See you tomorrow: Mata ashita (pronounced: "Mah-tah Ash-eh-tah"). This can be used for someone you will see the following day.
Sumimasen (pronounced: "su-mi-ma-sen") is one word that can be used to say both "excuse me" or even "I'm sorry."
The phrase is especially useful at restaurants when you're trying to get a staff member's attention, or at crowded subway stations and markets.
Shitsurei Shimasu (pronounced: "Shit-soo-ray Shee-mas") is a formal expression often used when leaving in the middle of a gathering or a meeting. When you are leaving before others, you say "osakini, shitsurei shimasu", meaning "excuse me, I'm going to leave".
Now that you have some of the basic greetings in Japanese down, you'll want to get familiar with how to say "cheers" for when you meet friends for a drink. Although Japanese drinking etiquette has its own set of greetings, Kanpai (pronounced: "gahn-pie") is the most common way of saying cheers.
Bowing in Japan
Although saying hello in Japanese can be straightforward, knowing the rules behind bowing properly in Japan is something most foreigners find intimidating.
If you do find yourself in a formal setting where bows are being exchanged, don't panic! First and foremost, do keep in mind that Japanese people don't really expect visitors to have a thorough understanding of the intricacies behind bowing correctly. That being said, they do appreciate it if you demonstrate some cultural knowledge.

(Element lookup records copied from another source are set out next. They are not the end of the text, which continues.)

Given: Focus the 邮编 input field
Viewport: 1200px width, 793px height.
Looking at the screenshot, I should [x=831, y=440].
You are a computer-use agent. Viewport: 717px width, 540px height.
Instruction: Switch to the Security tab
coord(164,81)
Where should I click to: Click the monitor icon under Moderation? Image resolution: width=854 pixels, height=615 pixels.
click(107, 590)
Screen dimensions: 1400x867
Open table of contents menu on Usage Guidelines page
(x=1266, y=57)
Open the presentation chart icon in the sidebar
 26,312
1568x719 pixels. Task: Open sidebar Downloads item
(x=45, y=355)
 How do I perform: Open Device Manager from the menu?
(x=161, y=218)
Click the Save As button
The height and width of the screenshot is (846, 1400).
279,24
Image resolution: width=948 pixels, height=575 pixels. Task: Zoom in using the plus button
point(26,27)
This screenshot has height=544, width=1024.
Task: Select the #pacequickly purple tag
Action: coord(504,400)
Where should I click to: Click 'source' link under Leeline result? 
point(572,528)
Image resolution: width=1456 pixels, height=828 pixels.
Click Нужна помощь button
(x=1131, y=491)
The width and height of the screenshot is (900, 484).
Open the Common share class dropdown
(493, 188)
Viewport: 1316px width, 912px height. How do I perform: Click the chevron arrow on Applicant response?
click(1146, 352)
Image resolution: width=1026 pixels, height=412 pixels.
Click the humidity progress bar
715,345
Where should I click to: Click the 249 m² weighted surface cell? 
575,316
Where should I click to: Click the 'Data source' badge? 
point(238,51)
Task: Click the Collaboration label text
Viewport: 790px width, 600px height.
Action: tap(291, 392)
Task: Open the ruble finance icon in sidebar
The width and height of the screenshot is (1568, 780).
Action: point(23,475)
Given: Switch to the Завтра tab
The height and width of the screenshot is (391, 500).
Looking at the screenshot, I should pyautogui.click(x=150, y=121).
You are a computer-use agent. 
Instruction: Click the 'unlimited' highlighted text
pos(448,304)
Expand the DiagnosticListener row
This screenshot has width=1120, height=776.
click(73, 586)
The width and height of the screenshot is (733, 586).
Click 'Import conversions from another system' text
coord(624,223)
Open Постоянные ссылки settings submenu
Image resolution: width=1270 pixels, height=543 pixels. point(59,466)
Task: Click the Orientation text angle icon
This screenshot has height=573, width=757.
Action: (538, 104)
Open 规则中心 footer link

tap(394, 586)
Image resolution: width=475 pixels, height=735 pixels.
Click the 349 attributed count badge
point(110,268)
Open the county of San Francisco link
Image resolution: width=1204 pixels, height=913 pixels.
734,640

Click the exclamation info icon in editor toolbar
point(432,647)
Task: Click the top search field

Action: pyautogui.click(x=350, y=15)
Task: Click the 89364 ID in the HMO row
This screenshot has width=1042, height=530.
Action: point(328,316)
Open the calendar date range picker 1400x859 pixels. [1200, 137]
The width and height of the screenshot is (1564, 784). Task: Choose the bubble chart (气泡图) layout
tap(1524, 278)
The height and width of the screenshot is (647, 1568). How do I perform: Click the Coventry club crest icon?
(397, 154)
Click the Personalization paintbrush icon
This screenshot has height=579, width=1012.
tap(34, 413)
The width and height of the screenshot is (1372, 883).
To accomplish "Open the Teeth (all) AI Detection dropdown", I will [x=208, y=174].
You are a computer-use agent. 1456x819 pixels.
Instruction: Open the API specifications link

To show respect, it is important to acknowledge and respond to someone's bow.
How to bow in Japan
Men typically bow with their arms straight, hands by their sides along their legs, and fingers straight. Women typically bow with their hands clasped in front of them. It is important to keep the back straight and bend at the waist with your eyes downward.
The longer and deeper the bow, the more respect you are conveying. If you think the person you are bowing to is of higher status than yourself, bow deeper and longer. If unsure, simply maintain your bow slightly longer than the one you received.
A casual bow consists of bending at an approximate angle of 15 degrees at the waist. A bow to strangers would be around 30 degrees, while a very formal bow (to show apology or utmost respect) requires bending to around 45 degrees, by which time you are looking down directly at your shoes.
It's also important to note that maintaining eye-contact while bowing is a serious no-no in Japanese culture. Maintaining eye-contact can be seen as an act of mistrust or aggression.
In formal settings, bows may be exchanged over and over again. In such a situation, each consecutive bow should be quicker and less deep than the last, until both parties are satisfied with the amount of respect that has been shown.
After all bows have been exchanged, you may be given a business card. Do receive the card with both hands, hold it at the corners, read it carefully, and treat it with respect. Shoving someone's business card peremptorily into your back pocket is considered highly rude.